Recipe adapted from King Arthur Flour.
Honey walnut Challah
- 1 medium mixing bowl
- 1 baking sheet
- Parchment paper
- Aluminum foil
- 1/2 cup (113g) lukewarm water
- 6 tbsp (74g) olive oil
- 1/4 cup (85g) honey
- 2 large eggs
- 4 cups (482g) all-purpose flour
- 1 and 1/2 tsp salt
- 1 tbsp instant or active dry yeast
Honey walnut mix
- 1/4 cup (85g) honey
- 1/4 cup crushed walnuts
- 1 large egg
- 1 tbsp milk or water
- Mix the half cup of lukewarm water with yeast and 1 tbsp of the honey and set aside for 5 minutes. The water should be warm to the touch but not hot.
- Combine flour, salt, eggs, oil, and remaining honey in a medium mixing bowl. Add water, honey, and yeast mixture. Gently mix together ingredients by hand until a soft, sticky dough forms.
- Turn out dough onto a lightly floured surface. Knead the dough until smooth and passes the window pane test. Lightly grease the bowl with oil and place the dough back in.
- Cover the bowl with plastic wrap and set aside. Let the dough rise for about 2 hours until roughly doubled in bulk.

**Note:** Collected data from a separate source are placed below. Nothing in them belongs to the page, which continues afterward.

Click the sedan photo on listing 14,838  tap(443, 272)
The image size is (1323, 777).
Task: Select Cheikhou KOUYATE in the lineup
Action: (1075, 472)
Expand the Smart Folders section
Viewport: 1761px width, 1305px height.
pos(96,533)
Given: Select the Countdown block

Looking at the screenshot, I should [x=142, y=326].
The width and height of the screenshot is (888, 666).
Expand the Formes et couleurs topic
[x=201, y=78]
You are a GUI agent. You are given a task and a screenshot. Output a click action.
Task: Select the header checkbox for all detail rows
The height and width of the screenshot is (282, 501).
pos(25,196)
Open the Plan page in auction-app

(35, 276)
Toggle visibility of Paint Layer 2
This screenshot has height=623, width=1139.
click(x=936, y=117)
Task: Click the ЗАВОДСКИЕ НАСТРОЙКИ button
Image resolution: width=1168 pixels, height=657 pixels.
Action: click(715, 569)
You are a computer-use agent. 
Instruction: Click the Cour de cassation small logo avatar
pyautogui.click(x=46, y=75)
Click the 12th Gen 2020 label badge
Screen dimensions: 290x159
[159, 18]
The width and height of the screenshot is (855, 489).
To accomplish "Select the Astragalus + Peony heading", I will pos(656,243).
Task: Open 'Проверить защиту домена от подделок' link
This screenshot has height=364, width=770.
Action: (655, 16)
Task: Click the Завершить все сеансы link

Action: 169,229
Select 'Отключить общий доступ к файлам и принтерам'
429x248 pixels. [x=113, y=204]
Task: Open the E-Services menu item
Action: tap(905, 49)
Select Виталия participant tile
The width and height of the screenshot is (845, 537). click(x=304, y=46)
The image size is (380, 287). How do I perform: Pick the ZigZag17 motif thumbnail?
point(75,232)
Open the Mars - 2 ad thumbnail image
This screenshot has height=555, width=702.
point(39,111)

- Gently deflate the dough and turn out onto a lightly floured surface. Divide into 3 or 6 even pieces depending on your preferred style of braid. Roll each piece into 15'' to 20'' long strands.
- Mix together your honey and crushed walnuts. Generously cover one side of each dough strand with the mixture, using a spatula or clean hands.
- Braid the loaf. See videos linked above for the technique. Make sure to turn the honey-covered side inwards so the outside of the loaf is smooth. A little bit of honey and walnut leaking out is okay.
- Gently place the braided loaf on a parchment paper or aluminum foil-lined baking sheet.
- Cover the loaf with lightly greased plastic wrap and let rise for 90 minutes to 2 hours until puffy. When you poke with a finger, the indent should slowly fill back in to about halfway. Towards the end of the rise, preheat the oven to 375 degrees Fahrenheit.
- Make the egg wash by whisking together the egg and water or milk. Brush the top of the loaf with the egg wash. You can use either a pastry brush or clean hands.
- Insulate the bottom of the loaf by stacking your baking sheet on another baking sheet, or double-lining with parchment paper. Place the loaf in the bottom 1/3 of the oven and bake for 20 minutes. If it's a deep golden brown, tent with aluminum foil. Otherwise bake for another 5-10 minutes until desired color is achieved.
- After tenting with foil, bake for another 10-15 minutes.
- Remove from oven and place on wire cooling rack.